If you slow down so that your speed approaches $0$ as you approach the origin then there's no sudden change of direction there, and you speed up afterwards. That's how the given reparameterization "hides the corner".
In this animation contributed by @leftaroundabout the red vertical line moves at uniform speed from left to right; the blue one slows down to cross the origin at $0$ speed.
What's going on here: time runs from $t=-5$ to $t=5$. The red vertical shows that time on the x-axis ($\color{red}{x=t}$), the green horizontal $\color{green}{y=t}$. The green curve gives the parametrisation of $\color{green}{x=f(t)}$, and the red parabola represents $\color{red}{(t,t^2)}$. Taking at each $t$ the $x$-values from $\color{blue}{f(t)}$ and the $y$-values from $\color{blue}{t^2}$ gives the yellow graph, which is identical to absolute-value function $\color{yellow}{|x|}$.
Animation source code: https://gist.github.com/leftaroundabout/2a19aea0e8dcb7b63d919406ecdb8c4a
The corner here is the point $(0,0)$, as it is a non-differentiable corner of the curve represented by the graph of $h(x)=|x|$ (parametrized by $(t,h(t))$).
This non-differentiability is what is being hidden by this reparametrization of the curve as both $f(t)$ and $t^2$ are differentiable functions. The way it does this is by having derivative $0$ for both the $f(t)$ and $t^2$ at $(0,0)$.

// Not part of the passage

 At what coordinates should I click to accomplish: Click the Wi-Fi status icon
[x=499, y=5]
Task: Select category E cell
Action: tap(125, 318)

The other answers cover this nicely. I offer a somewhat different perspective. Notice that the function $h$ is a map from $\mathbb R$ to $\mathbb R$, whereas the parameterization $c$ is a map from $\mathbb R$ to $\mathbb R^2$. This means a priori that the $meaning$ of $h'$ and $c'$ are different. Thus, there is no reason to expect that differentiability of one of them implies differentiablity of the other.
Here is an even worse situation that can occur: take $f(t)=(\cos t,\sin 2t):\ \frac{-\pi}{2}< t< \frac{3 \pi}{2}$. Now, $f$ as defined is injective and differentiable on its domain. The curve (image of $f$) is
If we restrict the curve to $AB$, then the inverse image contains the isolated point $\frac{\pi}{2},$ and so is not open, but $AB$ may be considered as the $graph$ of some $real-valued$ function which is evidently continuous (even differentiable).
The underlying problem is that when we consider continuity and differentiability of $f$ the codomain $\mathbb R^2$ is the space we work in. But when we consider the curve to be the graph of a relation, and restrict it to $AB$ so that is becomes a function, we are changing the codomain to a subset of $f((\frac{-\pi}{2} , \frac{3 \pi}{2})),$ which is quite a different thing. Although $f$ is smooth as a function $(\frac{-\pi}{2}, \frac{3 \pi}{2})\to \mathbb R^2$, $AB$ is not even an open set in the topology induced by $f$, because $f^{-1}(AB)$ is not open!